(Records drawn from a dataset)
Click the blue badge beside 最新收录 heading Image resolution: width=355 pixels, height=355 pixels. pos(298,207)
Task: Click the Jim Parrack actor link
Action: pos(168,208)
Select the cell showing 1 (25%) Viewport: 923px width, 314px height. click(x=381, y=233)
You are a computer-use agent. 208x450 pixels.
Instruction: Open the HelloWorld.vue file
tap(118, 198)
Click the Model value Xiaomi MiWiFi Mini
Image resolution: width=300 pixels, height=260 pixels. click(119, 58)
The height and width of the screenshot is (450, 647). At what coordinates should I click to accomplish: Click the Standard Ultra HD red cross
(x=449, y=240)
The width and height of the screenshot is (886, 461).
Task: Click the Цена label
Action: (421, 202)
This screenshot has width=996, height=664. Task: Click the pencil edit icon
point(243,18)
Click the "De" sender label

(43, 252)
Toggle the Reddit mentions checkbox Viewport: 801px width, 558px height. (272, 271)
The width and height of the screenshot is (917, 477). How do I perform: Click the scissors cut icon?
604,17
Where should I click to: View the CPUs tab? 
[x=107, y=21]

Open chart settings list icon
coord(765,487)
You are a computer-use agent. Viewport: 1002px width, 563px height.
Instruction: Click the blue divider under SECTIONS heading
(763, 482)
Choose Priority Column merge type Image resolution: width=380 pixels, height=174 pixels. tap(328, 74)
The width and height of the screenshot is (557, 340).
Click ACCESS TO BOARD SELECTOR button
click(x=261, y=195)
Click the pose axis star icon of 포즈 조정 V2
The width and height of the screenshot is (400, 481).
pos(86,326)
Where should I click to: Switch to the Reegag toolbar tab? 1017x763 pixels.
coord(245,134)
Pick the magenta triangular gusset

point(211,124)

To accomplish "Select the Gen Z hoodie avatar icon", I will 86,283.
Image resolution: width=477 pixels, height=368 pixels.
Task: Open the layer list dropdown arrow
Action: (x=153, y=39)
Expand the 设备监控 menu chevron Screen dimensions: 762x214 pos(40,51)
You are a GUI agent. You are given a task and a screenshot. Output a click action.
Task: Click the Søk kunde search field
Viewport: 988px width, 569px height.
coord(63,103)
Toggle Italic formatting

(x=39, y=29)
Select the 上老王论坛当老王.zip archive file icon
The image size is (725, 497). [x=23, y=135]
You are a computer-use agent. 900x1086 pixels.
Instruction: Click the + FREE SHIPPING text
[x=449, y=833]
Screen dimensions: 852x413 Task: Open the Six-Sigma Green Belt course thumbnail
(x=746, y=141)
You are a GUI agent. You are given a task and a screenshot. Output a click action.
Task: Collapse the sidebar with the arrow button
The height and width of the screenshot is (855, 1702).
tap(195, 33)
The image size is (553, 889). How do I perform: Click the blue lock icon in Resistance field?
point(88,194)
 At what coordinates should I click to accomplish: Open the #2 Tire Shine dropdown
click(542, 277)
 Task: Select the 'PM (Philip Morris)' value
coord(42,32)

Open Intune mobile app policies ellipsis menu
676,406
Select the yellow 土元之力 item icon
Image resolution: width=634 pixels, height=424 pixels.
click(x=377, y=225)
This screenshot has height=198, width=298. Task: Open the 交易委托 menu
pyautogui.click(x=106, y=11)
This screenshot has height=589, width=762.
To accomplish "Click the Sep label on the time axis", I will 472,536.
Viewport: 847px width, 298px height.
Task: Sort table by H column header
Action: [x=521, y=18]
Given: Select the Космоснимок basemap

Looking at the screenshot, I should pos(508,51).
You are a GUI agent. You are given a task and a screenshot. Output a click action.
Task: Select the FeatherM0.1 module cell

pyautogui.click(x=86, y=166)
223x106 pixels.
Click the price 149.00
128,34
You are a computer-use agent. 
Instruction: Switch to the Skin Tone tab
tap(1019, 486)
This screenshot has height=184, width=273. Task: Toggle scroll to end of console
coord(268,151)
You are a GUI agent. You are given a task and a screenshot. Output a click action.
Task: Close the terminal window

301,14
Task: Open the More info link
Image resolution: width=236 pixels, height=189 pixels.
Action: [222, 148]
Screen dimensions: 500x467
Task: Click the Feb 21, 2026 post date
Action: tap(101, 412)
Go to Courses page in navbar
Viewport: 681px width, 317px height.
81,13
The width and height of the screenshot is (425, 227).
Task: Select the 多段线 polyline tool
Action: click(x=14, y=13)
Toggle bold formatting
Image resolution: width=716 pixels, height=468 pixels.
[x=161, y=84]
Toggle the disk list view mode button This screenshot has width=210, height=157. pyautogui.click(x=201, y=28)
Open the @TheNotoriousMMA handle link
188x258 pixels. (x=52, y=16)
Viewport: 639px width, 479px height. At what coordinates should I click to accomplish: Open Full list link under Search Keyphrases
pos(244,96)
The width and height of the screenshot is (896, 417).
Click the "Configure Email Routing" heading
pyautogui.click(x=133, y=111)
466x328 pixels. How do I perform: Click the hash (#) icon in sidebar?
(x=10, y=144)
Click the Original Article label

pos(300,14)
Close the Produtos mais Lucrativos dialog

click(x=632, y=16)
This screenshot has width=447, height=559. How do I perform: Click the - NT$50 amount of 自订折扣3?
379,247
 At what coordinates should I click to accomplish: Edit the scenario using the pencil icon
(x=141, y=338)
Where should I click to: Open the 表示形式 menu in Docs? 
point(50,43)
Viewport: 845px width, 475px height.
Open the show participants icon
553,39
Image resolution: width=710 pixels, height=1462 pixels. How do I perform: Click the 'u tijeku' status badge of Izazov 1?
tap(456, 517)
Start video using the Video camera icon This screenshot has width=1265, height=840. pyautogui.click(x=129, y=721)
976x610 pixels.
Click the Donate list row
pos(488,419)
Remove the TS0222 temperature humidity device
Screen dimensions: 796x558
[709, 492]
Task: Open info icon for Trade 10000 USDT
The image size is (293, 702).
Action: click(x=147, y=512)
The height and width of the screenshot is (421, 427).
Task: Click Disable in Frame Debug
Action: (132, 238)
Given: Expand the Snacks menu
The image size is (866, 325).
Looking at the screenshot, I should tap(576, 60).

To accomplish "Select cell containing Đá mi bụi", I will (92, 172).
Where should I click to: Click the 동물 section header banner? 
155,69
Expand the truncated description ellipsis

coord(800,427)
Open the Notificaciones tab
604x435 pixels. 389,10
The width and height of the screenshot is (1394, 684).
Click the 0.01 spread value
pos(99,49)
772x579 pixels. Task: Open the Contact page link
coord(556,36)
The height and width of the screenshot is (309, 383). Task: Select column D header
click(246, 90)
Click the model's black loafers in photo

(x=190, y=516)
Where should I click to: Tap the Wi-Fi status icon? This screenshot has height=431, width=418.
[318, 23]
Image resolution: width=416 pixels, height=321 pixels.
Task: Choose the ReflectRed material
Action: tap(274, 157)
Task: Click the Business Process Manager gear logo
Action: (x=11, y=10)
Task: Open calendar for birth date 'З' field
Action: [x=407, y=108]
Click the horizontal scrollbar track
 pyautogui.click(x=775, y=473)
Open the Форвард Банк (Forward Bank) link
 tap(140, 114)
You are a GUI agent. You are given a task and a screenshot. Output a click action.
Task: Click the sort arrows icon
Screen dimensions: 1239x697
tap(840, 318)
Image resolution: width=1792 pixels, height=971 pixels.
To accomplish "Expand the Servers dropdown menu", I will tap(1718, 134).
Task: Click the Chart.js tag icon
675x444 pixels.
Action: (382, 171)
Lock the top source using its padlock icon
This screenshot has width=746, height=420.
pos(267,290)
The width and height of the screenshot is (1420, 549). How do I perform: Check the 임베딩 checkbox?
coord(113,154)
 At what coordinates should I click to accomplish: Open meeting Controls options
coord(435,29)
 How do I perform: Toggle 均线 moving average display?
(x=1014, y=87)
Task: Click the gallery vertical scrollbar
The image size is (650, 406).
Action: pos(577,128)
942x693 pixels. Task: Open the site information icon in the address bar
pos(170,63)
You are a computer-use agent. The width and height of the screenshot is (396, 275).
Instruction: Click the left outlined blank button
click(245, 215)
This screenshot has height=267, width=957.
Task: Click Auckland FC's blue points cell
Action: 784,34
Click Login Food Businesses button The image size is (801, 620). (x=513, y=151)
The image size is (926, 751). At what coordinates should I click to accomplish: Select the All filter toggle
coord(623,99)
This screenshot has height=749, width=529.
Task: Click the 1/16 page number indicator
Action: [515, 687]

> _Work order_
Output the line containing "942x693 pixels. Task: Open" and every line after it through the final line of the records above, exactly as written and nothing else.

> _Written answer_
942x693 pixels. Task: Open the site information icon in the address bar
pos(170,63)
You are a computer-use agent. The width and height of the screenshot is (396, 275).
Instruction: Click the left outlined blank button
click(245, 215)
This screenshot has height=267, width=957.
Task: Click Auckland FC's blue points cell
Action: 784,34
Click Login Food Businesses button The image size is (801, 620). (x=513, y=151)
The image size is (926, 751). At what coordinates should I click to accomplish: Select the All filter toggle
coord(623,99)
This screenshot has height=749, width=529.
Task: Click the 1/16 page number indicator
Action: [515, 687]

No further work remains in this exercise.